Bogotá. Las negociaciones entre el principal ferrocarril carbonero de Colombia y sus trabajadores en huelga se mantenían congeladas este miércoles, pero la empresa planea sostener un encuentro con los sindicatos la próxima semana para terminar con la paralización, dijeron ejecutivos.

Si bien se cumple el decimoséptimo día de paro, que ha detenido más de la mitad de las ventas al exterior de carbón de Colombia, el cuarto mayor exportador del mundo, hay demasiado mineral en los mercados mundiales como para que la movilización tenga un impacto mayor en los precios.

El presidente del ferrocarril Fenoco, Peter Burrowes, dijo que convocará a una asamblea general de trabajadores a inicios de la próxima semana para pedirles que voten sobre si continuar la huelga o llevar la disputa a un arbitraje y volver a las labores.

El ejecutivo agregó que el viernes en la tarde podría conocerse una decisión judicial sobre la legalidad de la huelga.

El tribunal de tres jueces podría postergar la decisión y un eventual fallo podría apelarse a la Corte Suprema. El sindicato plantea que la huelga es legal.

Si la corte declara ilegal la paralización, la compañía podría despedir a los trabajadores involucrados en la movilización, pero no necesariamente pondría fin a la huelga.

Sin embargo, la votación de la próxima semana en la asamblea general podría llevar a los empleados de vuelta al trabajo.

El Ministerio de Trabajo esperaba arribar a un acuerdo el fin de semana, pero las negociaciones se estancaron por exigencias tanto de Fenoco como del sindicato.

Fenoco exigía que los 10 trenes detenidos en las vías pudieran moverse, mientras que los dirigentes gremiales demandaban que los trabajadores despedidos en una huelga del 2009 fueran reincorporados.

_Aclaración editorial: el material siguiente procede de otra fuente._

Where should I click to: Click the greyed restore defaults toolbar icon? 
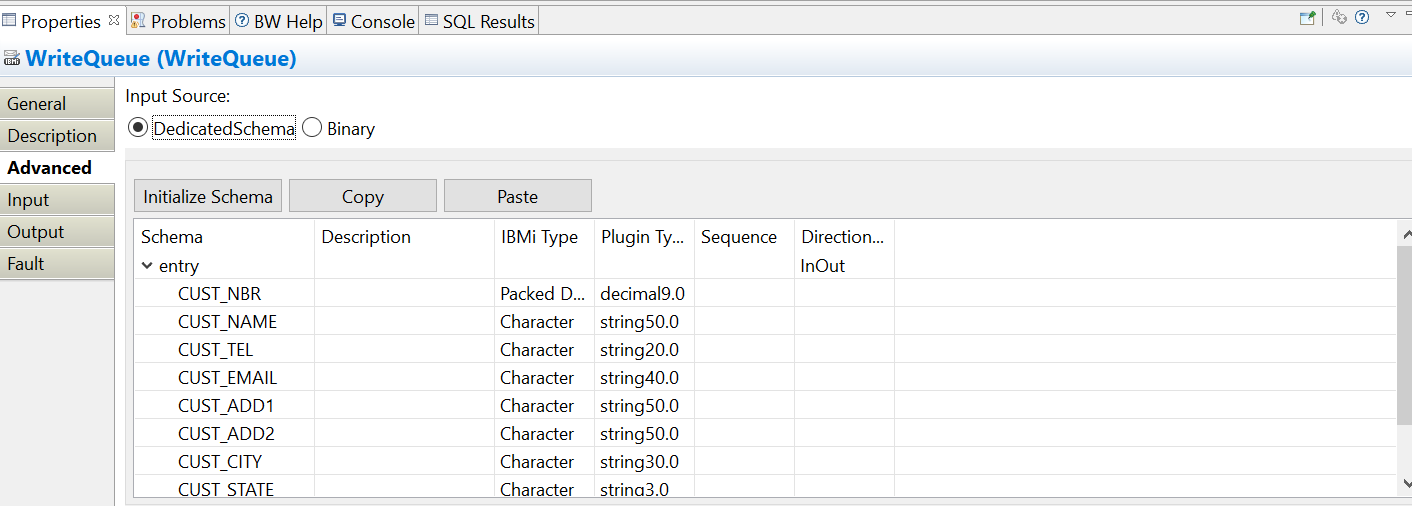point(1339,17)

"Desde el domingo no hay reuniones con la empresa. La empresa no ha hecho propuestas que conduzcan a solucionar el problema", dijo el presidente del sindicato de trabajadores de la mina Sintraime, Félix Herrera.

Además de los problemas de suministro fuera de Colombia por la huelga y el paro en la mina La Jagua de Prodeco (una unidad de Glencore), la mayor exportadora de carbón del país, Cerrejón, debió entrar a una mantención planificada de sus operaciones de una semana.

"Colombia en realidad no está moviendo nada de carbón en este momento. Cerrejón por la mantención y las otras, por las huelgas", declaró una fuente de la industria colombiana.

Cerrejón dijo que fue afectada este miércoles por "un ataque terrorista" que dañó sus vías férreas, pero que espera que la línea esté completamente operativa el jueves.

La empresa no culpó a ningún grupo del ataque, pero las Fuerzas Armadas Revolucionarias de Colombia, (FARC), están activas en la provincia norteña de La Guajira, donde están las operaciones.

Cerrejón exporta 32 millones de toneladas de carbón al año.

Dado el mantenimiento programado de esta semana, el atentado no impactó las exportaciones de la empresa, que es controlada en partes iguales por BHP Billiton, Anglo American y Xstrata.

"Es cierto que las acciones terroristas se han incrementado en general en todo el país y están afectando en alguna manera la normalidad de las empresas", dijo el vicepresidente de relaciones públicas del Cerrejón, Julián González.

"No creo que tengamos un efecto en el tema de cumplimiento de nuestras obligaciones", agregó.